PROBLEM DESCRIPTION =
Set the data down once more, in full and exactly.

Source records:
--- START ---

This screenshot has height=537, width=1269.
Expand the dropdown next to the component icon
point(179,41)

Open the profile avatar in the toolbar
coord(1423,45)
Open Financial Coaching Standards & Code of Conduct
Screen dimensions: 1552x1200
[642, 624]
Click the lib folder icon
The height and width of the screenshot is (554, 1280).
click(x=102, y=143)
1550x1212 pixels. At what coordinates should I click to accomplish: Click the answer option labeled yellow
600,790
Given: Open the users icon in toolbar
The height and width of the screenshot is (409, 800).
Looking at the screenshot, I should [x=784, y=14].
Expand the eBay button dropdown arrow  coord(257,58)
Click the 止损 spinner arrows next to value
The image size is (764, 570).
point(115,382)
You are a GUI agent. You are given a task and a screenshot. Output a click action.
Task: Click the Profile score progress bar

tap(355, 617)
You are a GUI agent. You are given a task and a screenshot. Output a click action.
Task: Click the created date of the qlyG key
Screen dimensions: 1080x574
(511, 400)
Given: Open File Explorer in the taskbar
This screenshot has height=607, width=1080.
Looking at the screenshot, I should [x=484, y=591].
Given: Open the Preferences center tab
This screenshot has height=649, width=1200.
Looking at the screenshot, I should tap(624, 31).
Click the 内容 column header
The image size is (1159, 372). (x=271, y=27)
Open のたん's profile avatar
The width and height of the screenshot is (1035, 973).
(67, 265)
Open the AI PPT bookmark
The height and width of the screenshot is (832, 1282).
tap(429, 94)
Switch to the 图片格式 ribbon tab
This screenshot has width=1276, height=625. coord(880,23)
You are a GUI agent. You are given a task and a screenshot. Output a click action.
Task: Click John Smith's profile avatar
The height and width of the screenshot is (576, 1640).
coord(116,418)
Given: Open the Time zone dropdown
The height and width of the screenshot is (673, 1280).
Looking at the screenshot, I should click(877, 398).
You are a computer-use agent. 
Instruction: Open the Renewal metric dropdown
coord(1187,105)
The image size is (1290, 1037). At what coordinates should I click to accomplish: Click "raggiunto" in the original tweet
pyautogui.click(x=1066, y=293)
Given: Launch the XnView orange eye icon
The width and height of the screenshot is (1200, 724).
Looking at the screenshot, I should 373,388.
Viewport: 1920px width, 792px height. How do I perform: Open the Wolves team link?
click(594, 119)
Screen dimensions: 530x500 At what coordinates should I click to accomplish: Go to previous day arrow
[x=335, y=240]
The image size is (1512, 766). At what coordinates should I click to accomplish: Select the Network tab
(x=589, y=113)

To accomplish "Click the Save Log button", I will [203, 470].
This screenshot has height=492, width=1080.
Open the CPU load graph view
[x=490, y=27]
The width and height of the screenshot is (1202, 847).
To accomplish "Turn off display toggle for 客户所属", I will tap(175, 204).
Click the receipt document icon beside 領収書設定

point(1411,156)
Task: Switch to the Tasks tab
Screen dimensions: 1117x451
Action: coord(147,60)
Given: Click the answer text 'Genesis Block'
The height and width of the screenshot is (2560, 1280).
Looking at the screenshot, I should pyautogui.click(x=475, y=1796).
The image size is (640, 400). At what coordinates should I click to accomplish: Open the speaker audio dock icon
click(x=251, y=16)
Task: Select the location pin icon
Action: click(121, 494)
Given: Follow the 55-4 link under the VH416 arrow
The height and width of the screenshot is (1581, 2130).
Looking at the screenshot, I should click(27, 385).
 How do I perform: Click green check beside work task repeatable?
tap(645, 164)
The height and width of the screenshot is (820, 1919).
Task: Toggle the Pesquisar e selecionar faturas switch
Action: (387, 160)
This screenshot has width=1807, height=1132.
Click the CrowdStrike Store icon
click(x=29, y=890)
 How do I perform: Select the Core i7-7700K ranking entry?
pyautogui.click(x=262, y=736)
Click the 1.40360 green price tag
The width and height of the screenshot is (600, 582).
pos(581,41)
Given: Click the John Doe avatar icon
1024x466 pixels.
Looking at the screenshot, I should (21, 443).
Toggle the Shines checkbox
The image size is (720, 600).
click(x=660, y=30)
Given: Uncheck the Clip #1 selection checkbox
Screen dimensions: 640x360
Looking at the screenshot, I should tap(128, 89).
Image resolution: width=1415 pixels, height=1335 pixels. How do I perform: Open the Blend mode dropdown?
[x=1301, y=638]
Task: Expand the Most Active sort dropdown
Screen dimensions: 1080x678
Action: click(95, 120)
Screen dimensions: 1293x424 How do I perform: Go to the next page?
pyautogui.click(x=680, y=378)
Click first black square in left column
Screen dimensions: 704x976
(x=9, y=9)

--- END ---

SOLUTION =
This screenshot has height=537, width=1269.
Expand the dropdown next to the component icon
point(179,41)

Open the profile avatar in the toolbar
coord(1423,45)
Open Financial Coaching Standards & Code of Conduct
Screen dimensions: 1552x1200
[642, 624]
Click the lib folder icon
The height and width of the screenshot is (554, 1280).
click(x=102, y=143)
1550x1212 pixels. At what coordinates should I click to accomplish: Click the answer option labeled yellow
600,790
Given: Open the users icon in toolbar
The height and width of the screenshot is (409, 800).
Looking at the screenshot, I should [x=784, y=14].
Expand the eBay button dropdown arrow  coord(257,58)
Click the 止损 spinner arrows next to value
The image size is (764, 570).
point(115,382)
You are a GUI agent. You are given a task and a screenshot. Output a click action.
Task: Click the Profile score progress bar

tap(355, 617)
You are a GUI agent. You are given a task and a screenshot. Output a click action.
Task: Click the created date of the qlyG key
Screen dimensions: 1080x574
(511, 400)
Given: Open File Explorer in the taskbar
This screenshot has height=607, width=1080.
Looking at the screenshot, I should [x=484, y=591].
Given: Open the Preferences center tab
This screenshot has height=649, width=1200.
Looking at the screenshot, I should tap(624, 31).
Click the 内容 column header
The image size is (1159, 372). (x=271, y=27)
Open のたん's profile avatar
The width and height of the screenshot is (1035, 973).
(67, 265)
Open the AI PPT bookmark
The height and width of the screenshot is (832, 1282).
tap(429, 94)
Switch to the 图片格式 ribbon tab
This screenshot has width=1276, height=625. coord(880,23)
You are a GUI agent. You are given a task and a screenshot. Output a click action.
Task: Click John Smith's profile avatar
The height and width of the screenshot is (576, 1640).
coord(116,418)
Given: Open the Time zone dropdown
The height and width of the screenshot is (673, 1280).
Looking at the screenshot, I should click(877, 398).
You are a computer-use agent. 
Instruction: Open the Renewal metric dropdown
coord(1187,105)
The image size is (1290, 1037). At what coordinates should I click to accomplish: Click "raggiunto" in the original tweet
pyautogui.click(x=1066, y=293)
Given: Launch the XnView orange eye icon
The width and height of the screenshot is (1200, 724).
Looking at the screenshot, I should 373,388.
Viewport: 1920px width, 792px height. How do I perform: Open the Wolves team link?
click(594, 119)
Screen dimensions: 530x500 At what coordinates should I click to accomplish: Go to previous day arrow
[x=335, y=240]
The image size is (1512, 766). At what coordinates should I click to accomplish: Select the Network tab
(x=589, y=113)

To accomplish "Click the Save Log button", I will [203, 470].
This screenshot has height=492, width=1080.
Open the CPU load graph view
[x=490, y=27]
The width and height of the screenshot is (1202, 847).
To accomplish "Turn off display toggle for 客户所属", I will tap(175, 204).
Click the receipt document icon beside 領収書設定

point(1411,156)
Task: Switch to the Tasks tab
Screen dimensions: 1117x451
Action: coord(147,60)
Given: Click the answer text 'Genesis Block'
The height and width of the screenshot is (2560, 1280).
Looking at the screenshot, I should pyautogui.click(x=475, y=1796).
The image size is (640, 400). At what coordinates should I click to accomplish: Open the speaker audio dock icon
click(x=251, y=16)
Task: Select the location pin icon
Action: click(121, 494)
Given: Follow the 55-4 link under the VH416 arrow
The height and width of the screenshot is (1581, 2130).
Looking at the screenshot, I should click(27, 385).
 How do I perform: Click green check beside work task repeatable?
tap(645, 164)
The height and width of the screenshot is (820, 1919).
Task: Toggle the Pesquisar e selecionar faturas switch
Action: (387, 160)
This screenshot has width=1807, height=1132.
Click the CrowdStrike Store icon
click(x=29, y=890)
 How do I perform: Select the Core i7-7700K ranking entry?
pyautogui.click(x=262, y=736)
Click the 1.40360 green price tag
The width and height of the screenshot is (600, 582).
pos(581,41)
Given: Click the John Doe avatar icon
1024x466 pixels.
Looking at the screenshot, I should (21, 443).
Toggle the Shines checkbox
The image size is (720, 600).
click(x=660, y=30)
Given: Uncheck the Clip #1 selection checkbox
Screen dimensions: 640x360
Looking at the screenshot, I should tap(128, 89).
Image resolution: width=1415 pixels, height=1335 pixels. How do I perform: Open the Blend mode dropdown?
[x=1301, y=638]
Task: Expand the Most Active sort dropdown
Screen dimensions: 1080x678
Action: click(95, 120)
Screen dimensions: 1293x424 How do I perform: Go to the next page?
pyautogui.click(x=680, y=378)
Click first black square in left column
Screen dimensions: 704x976
(x=9, y=9)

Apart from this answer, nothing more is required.